9 miles

At breakfast, we told our host, Ian, that we were hoping to climb the mountain known as Helvellyn and hike Striding Edge, a very narrow, knife edge path following the north/south, top ridgeline of the Helvellyn range. As it turned out, Ian, also a ranger in the Lake District, knew the area and advised us not to attempt that particular hike due to the weather forecast of high winds and possible rain. We bid him good-bye and left the Old Waterview Hotel, walking past the White Lion Inn and the Patterdale Village Store, which has hiking supplies, sandwiches and Coast to Coast memorabilia. I found and bought a good-looking C2C patch for my backpack.

Patterdale Village Store

Just a mile down the road from Patterdale was the village of Glenridding, where the trail turned toward Grasmere. Having decided not to tackle Helvellyn and its famous Striding Edge Walk, we would instead hike up the Grisedale Valley Route.

Toward the top of the Helvellyn Route

Trying hard not to be too disappointed, we began to walk up Grisedale’s valley, a beautiful area. We were quickly entranced by this fascinating and lush woodsy path – any disappointment faded quickly.

Sheep were our constant companions on most of our trek and today was no different. At one point we had to wait for a herd of sheep and their lambs to pass before we could continue.

Our trail took us alongside Ruthwaite Beck as it flowed down through the valley and by a graceful arched bridge that crossed the beck.

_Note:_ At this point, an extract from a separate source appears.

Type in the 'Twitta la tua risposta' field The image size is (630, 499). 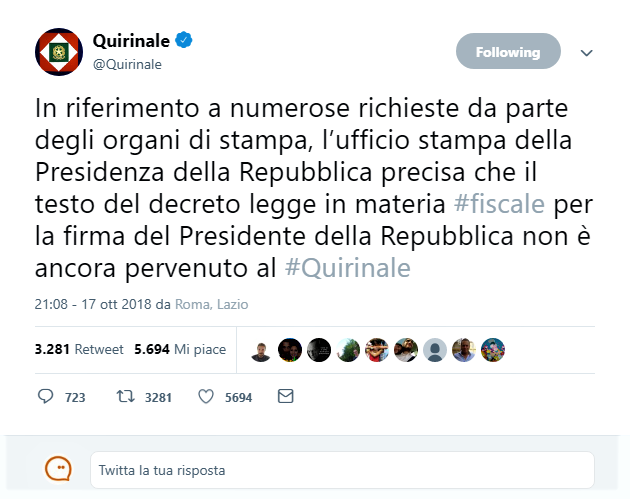tap(342, 470)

Bridge over Ruthwaite Beck

Slowly ascending, we kept an eye on the Helvellyn ridge route high above us, still wondering if it could have been accomplished.

Grisedale Valley route

The view backward to the Grisedale Valley below us.

Grisedale Valley

Towards the end of the valley, the trail became quite rocky and steep as we approached the tarn.

Nearing Grisedale Pass

Finally, we got a peek at Grisdedale Tarn and knew the pass was near.

Grisedale Tarn coming up

As we neared the tarn a bitter, cold wind rushed over the water, a wind that would have been colder and sharper on the mountain ridge at the top of Helvellyn, confirming for us that we had made the right decision to stay off the top of Helvellyn. I would not have wanted to be blown around by this wind on a steep, narrow trail.

Grisedale Tarn

At last, the pass was reached!

Grisedale Pass

Our next objective was now in view, down the Great Tongue to the lovely, green valley where the beautiful Grasmere and the village by the same name were located.

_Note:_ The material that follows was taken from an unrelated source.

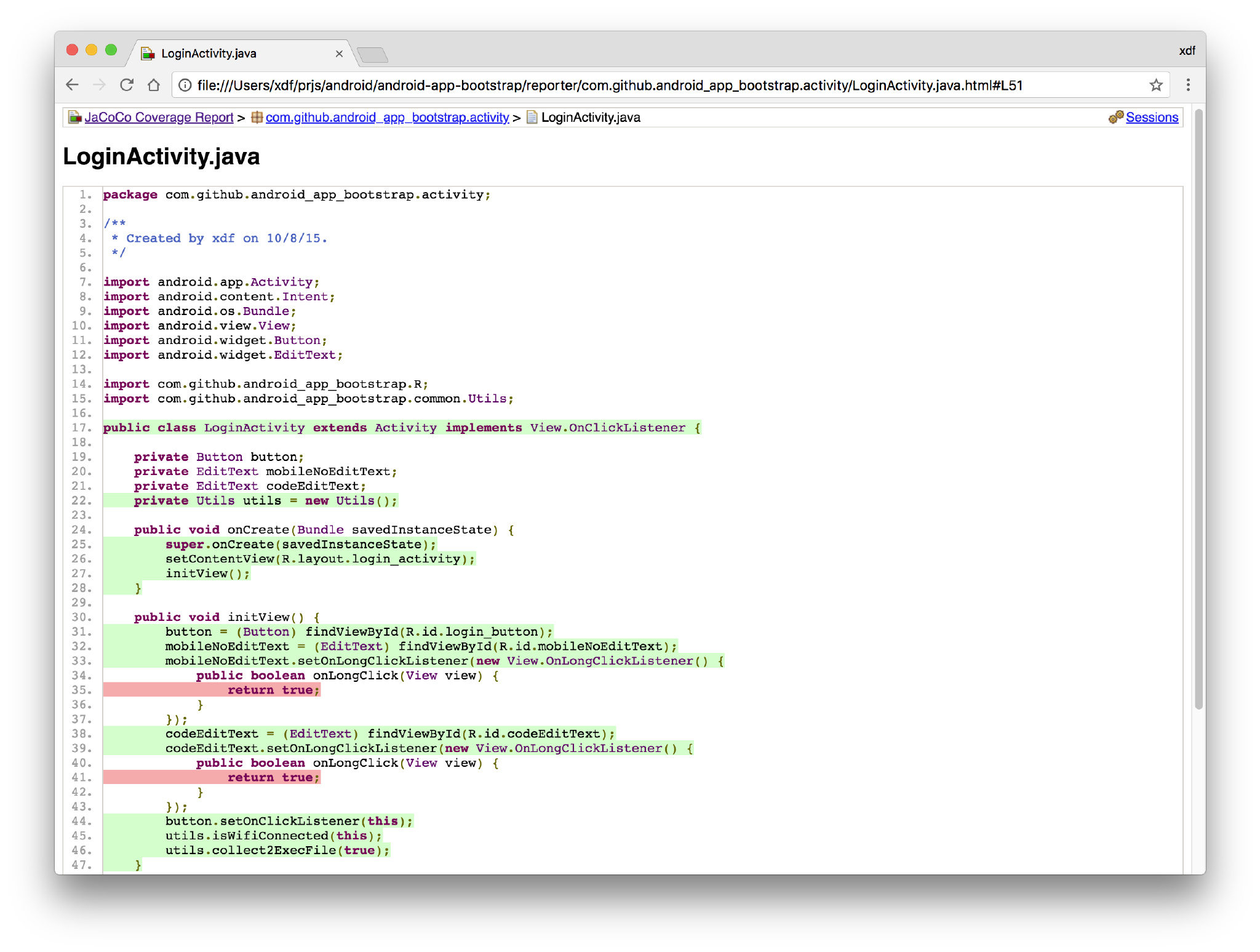Click the site info icon in address bar
The width and height of the screenshot is (1260, 952).
click(x=185, y=85)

View down Great Tongue to Grasmere

Hiking down the trail to Grasmere, we encounted Herdwick sheep which are native to the Lake District, very hearty, able to live off the land and do not stray.

Herdwick sheep

Our descent provided wonderful views of this gorgeous part of the Lake District.

Nearing Grasmere

I checked into my very cozy, attractive B&B, The Silver Lea, while Deb, Hannah and Kait checked in at the Youth Hostel just down the road. Unfortunately, that B&B has since closed permanently.

Silver Lea B&B

Grasmere was a delightful village to stroll around, taking in the sights. It was also a tourist trap – bus loads of vacationers were wandering around enjoying the many shops. William Wordsworth lived here for 14 years and thought it to be the loveliest place on earth. The gray stone buildings covered in ivy and sprinkled with flowers made for a charming community.

Grasmere

We bought gingerbread at Sarah Nelson’s Gingerbread Shop before having dinner at the Dove and Olive Branch Pub. By that evening the throngs of tourists had left the area in their buses, and we could enjoy a relaxing walk through the now quiet village.